> [Problem requirements] Using the lines below, work out the count of those that hold "Remove". Give the number only.

⁂

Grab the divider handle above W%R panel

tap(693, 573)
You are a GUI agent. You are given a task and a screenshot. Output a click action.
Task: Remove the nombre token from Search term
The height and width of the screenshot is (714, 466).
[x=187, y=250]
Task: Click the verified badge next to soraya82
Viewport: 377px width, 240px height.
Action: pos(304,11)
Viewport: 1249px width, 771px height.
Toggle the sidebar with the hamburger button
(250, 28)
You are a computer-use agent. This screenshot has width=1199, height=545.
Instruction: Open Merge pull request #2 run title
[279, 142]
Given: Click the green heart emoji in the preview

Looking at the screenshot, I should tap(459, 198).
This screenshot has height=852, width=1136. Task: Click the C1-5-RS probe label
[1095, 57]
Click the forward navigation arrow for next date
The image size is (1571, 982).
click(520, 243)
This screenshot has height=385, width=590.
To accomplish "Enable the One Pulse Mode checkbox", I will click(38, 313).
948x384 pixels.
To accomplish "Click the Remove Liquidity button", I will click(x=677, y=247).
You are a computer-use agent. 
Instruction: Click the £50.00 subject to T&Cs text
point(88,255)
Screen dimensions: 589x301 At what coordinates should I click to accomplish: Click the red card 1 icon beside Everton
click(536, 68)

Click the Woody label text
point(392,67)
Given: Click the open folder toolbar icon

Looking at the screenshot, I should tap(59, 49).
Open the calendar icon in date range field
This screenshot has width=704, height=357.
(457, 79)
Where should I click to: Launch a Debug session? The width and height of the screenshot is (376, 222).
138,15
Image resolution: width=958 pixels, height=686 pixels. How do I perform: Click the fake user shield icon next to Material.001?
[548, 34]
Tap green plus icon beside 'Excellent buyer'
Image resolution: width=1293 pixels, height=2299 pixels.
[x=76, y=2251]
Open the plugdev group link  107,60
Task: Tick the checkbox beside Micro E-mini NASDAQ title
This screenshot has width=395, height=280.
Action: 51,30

⁂

> [Exercise output] 2